> EXERCISE PROMPT:
With the pictures left out, transcribe exactly the lines from the one with "The height and width of the screenshot is (634, 849)." through the end of the data.

> DATA SHOWN:
┄┄┄┄┄┄

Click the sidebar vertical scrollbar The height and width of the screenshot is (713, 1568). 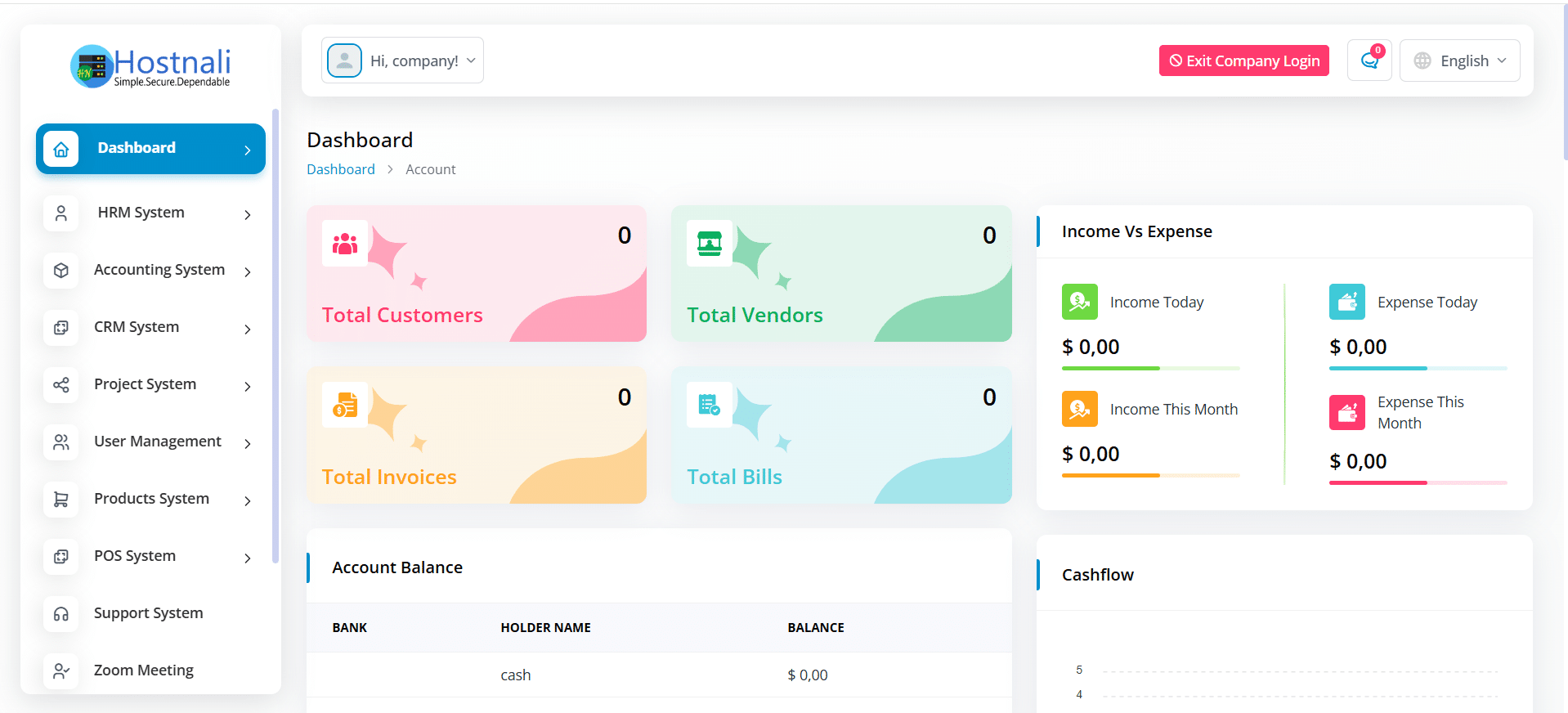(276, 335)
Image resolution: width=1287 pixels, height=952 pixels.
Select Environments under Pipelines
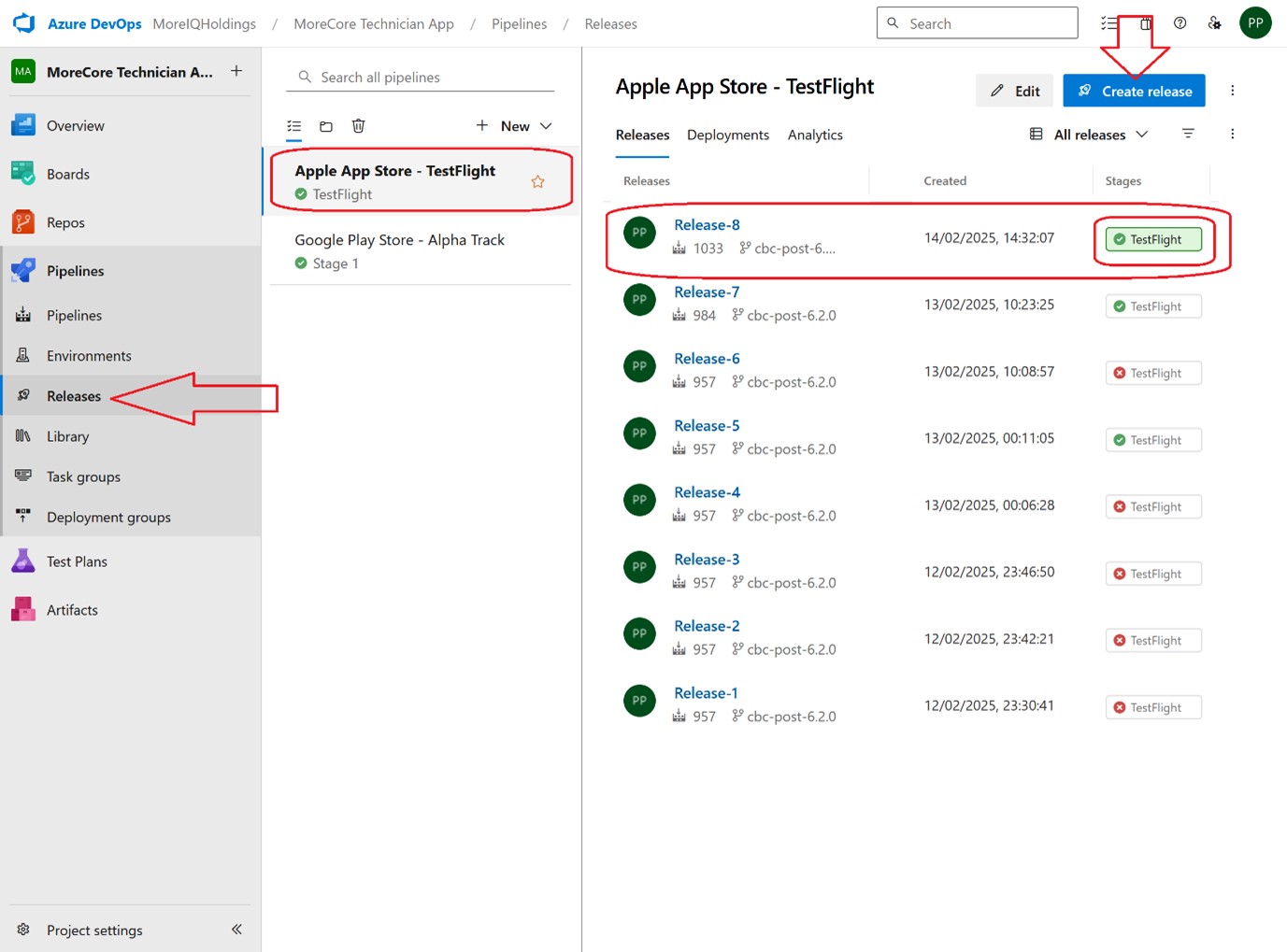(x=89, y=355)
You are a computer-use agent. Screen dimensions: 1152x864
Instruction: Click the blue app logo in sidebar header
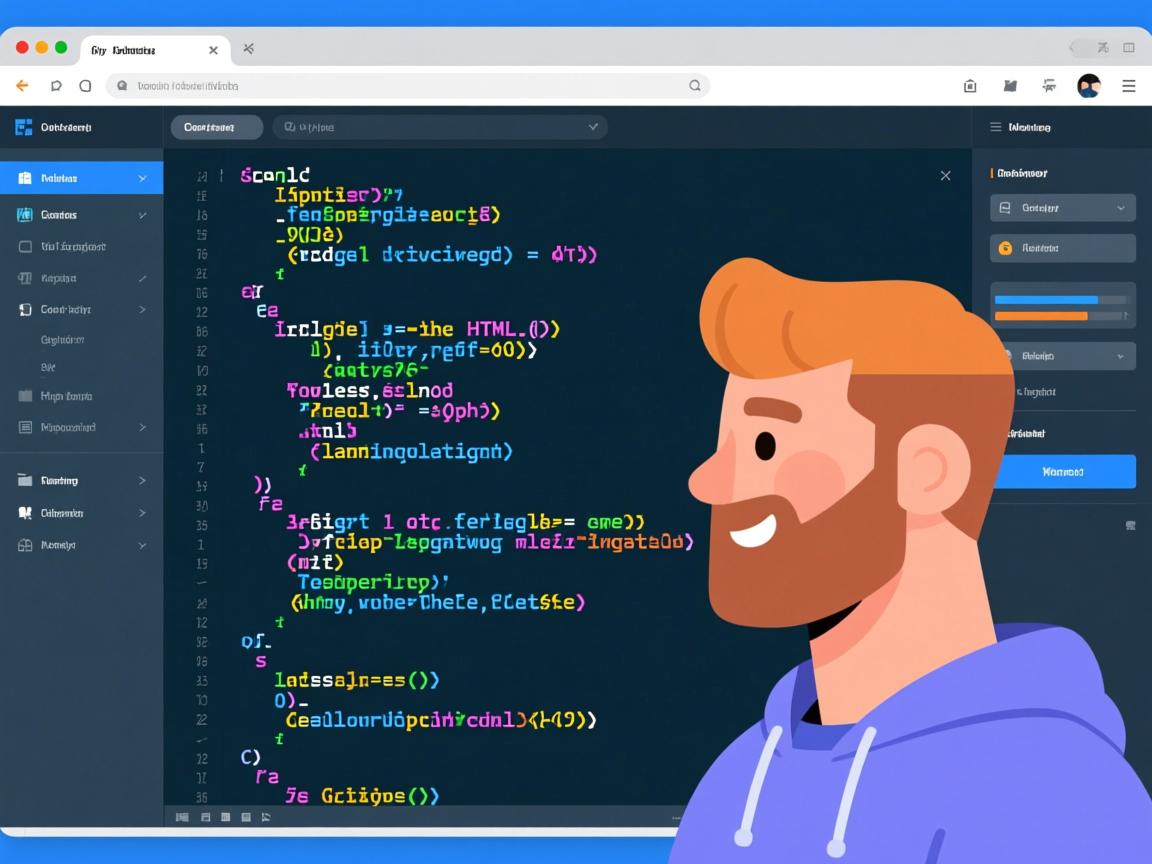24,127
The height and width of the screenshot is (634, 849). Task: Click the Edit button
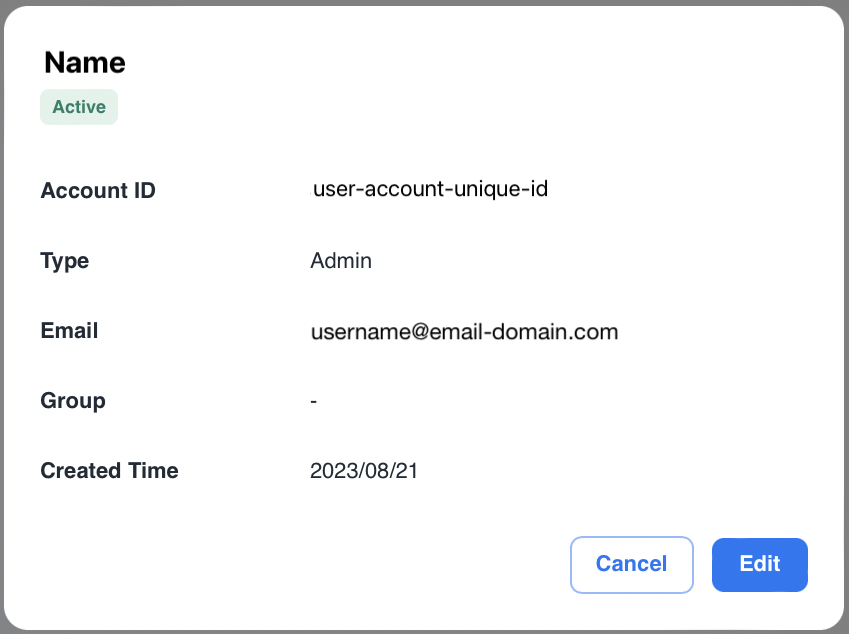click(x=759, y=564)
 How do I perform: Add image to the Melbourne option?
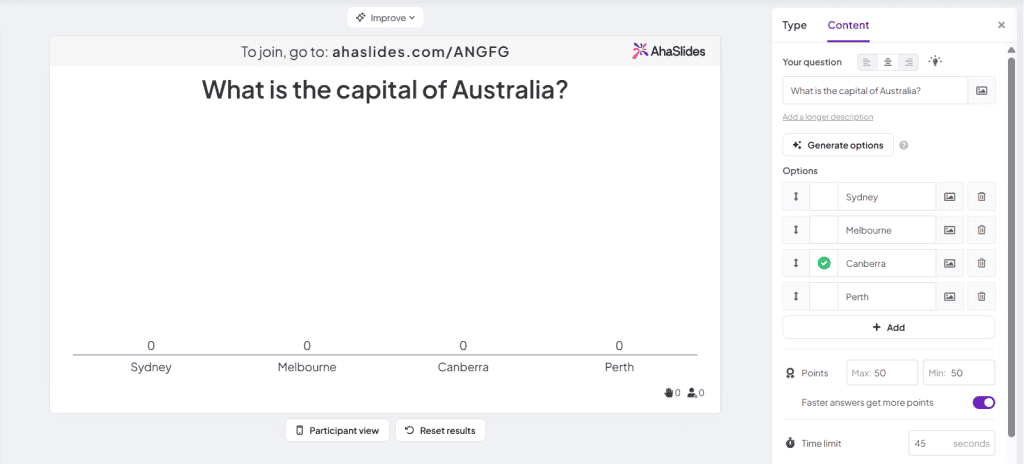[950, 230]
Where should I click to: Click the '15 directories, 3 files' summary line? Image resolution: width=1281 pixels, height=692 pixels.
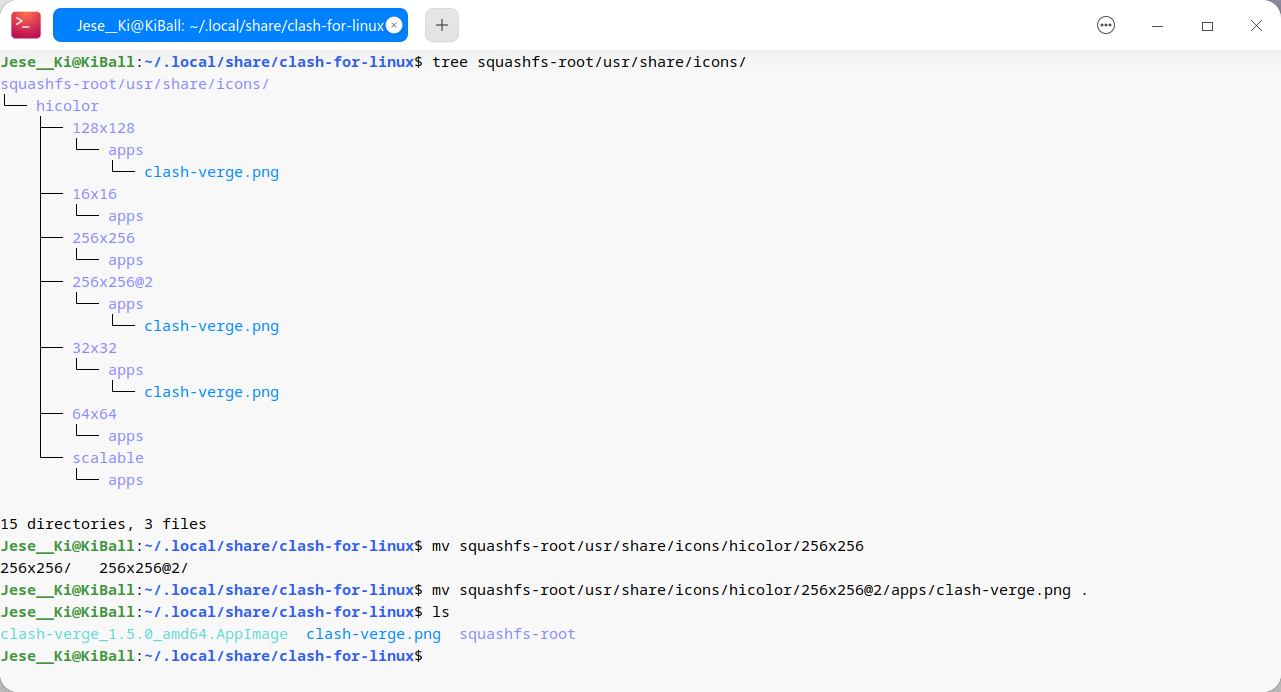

┄┄┄┄┄┄

> COMPLETED TASK:
The height and width of the screenshot is (634, 849). Task: Click the Edit button
click(x=759, y=564)
 How do I perform: Add image to the Melbourne option?
[950, 230]
Where should I click to: Click the '15 directories, 3 files' summary line? Image resolution: width=1281 pixels, height=692 pixels.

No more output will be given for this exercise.